The law includes establishing a national security body that is directly affiliated with Beijing, which considers foreign statements denouncing the substance of the Law and its applied dimensions as blatant interference in the country's internal affairs. This body will serve as a cell to oversee any state of emergency contained in the law.
New hotbed of tension in the South China Sea
In addition to Hong Kong's international economic position, which has been affected by rising U.S.-Chinese tension, the province's geographical location is an extra new hotbed of tension in the south China Sea region, which is experiencing considerable instability due to the disagreement between China on the one hand, and Taiwan, Malaysia, Vietnam, the Philippines and Brunei on the other, regarding the partition of maritime borders. China claims control over 90% of the sea area under the pretext of defending its maritime rights and national sovereignty. tensions rose to a maximum in 2015 after Chinese forces detected a U.S. spy plane flying over one of China's artificial islands under construction there.

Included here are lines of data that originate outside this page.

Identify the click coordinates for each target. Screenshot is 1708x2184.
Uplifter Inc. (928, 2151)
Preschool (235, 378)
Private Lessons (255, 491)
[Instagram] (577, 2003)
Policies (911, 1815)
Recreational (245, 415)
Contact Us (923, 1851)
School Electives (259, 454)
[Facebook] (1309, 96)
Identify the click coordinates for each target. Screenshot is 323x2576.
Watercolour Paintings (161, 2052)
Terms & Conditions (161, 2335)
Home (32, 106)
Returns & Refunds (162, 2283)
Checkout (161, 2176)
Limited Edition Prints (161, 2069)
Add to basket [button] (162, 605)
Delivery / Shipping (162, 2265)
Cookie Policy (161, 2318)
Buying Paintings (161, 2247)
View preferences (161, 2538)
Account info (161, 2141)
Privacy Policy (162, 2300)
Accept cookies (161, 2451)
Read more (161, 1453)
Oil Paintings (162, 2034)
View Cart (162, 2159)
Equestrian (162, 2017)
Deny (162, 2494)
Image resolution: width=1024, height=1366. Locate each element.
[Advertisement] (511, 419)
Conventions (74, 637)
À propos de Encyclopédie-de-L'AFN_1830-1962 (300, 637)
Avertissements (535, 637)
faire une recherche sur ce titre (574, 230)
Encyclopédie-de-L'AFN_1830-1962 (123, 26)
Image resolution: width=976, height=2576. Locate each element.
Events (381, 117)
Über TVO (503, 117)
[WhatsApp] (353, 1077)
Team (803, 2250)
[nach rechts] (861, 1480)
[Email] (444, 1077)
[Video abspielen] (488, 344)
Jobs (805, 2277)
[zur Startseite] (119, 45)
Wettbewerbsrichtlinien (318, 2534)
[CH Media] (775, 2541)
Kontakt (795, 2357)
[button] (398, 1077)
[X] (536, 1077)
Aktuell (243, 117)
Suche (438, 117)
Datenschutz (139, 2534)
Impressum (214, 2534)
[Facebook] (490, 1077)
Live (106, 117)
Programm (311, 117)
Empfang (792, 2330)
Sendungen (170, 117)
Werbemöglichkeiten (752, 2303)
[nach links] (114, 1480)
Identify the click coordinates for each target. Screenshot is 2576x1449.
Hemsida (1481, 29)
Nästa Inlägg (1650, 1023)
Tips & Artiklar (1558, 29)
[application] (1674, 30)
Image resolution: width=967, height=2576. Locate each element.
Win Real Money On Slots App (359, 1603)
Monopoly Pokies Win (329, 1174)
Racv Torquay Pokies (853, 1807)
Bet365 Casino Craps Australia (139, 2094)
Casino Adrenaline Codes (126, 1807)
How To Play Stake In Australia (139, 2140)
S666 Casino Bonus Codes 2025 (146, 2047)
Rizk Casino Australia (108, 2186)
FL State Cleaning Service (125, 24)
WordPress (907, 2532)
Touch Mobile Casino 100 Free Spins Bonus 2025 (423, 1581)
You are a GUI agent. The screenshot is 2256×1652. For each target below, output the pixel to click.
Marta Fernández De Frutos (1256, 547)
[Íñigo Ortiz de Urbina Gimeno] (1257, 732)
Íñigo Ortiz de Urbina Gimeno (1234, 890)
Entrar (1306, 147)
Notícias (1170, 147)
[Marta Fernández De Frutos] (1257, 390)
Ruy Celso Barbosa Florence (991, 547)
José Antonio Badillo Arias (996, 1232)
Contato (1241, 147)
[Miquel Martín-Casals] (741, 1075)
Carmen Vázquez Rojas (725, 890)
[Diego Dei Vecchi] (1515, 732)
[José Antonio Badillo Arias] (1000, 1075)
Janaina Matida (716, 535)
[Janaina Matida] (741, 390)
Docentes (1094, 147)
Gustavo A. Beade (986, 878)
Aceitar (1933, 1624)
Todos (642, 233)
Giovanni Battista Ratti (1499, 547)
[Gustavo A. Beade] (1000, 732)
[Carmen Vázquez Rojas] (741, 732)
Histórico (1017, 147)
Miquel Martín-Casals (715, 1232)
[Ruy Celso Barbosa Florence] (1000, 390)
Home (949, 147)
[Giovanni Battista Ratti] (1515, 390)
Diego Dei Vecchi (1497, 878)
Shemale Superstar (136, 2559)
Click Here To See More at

Tensions increased again on July 5, 2020 when Admiral George M. Wykoff announced sending the two aircraft carriers “Ronald Reagan” and “Nimitz” for military exercises there, which they understood as a response to military maneuvers by Chinese naval forces, with China launching military maneuvers in the Gulf of Aden the following day in response to U.S. provocation.
The U.S. military exercises were a message to its allies that it undertakes to maintain security and stability in the region between the Pacific and Indian oceans, in Wykoff's words, but it may be a message to Beijing not to take advantage of the National Security Law imposed on Hong Kong by intensifying military activities using the entire coast of the province bordering the South China Sea.
For China’s mainland, Hong Kong's economic importance has diminished, but this does not mean overlooking it, but rather improving it to become linked with the Chinese economy as a whole. In other words, the Chinese central government is seeking to deprivatize the province to draw attention to the diversity of development and investment options on the Chinese mainland. Another important part is Beijing's quest to eliminate any attempt calling for supporting Hong Kong's independence, because of the enormous threat to its vital sphere and interests in the resource-rich South China Sea, through which nearly $5 trillion of commercial goods passes annually.
In conclusion, it can be said that the National Security Law is at a difficult stage to be challenged, in order to avoid exacerbating the global economic situation, which is suffering greatly because of the novel “coronavirus” outbreak. This does not only mean that political and diplomatic tensions will be intensified, but will also be felt between East and West. However, the parties of this tension will seek to spare economic relations any negative repercussions they may have.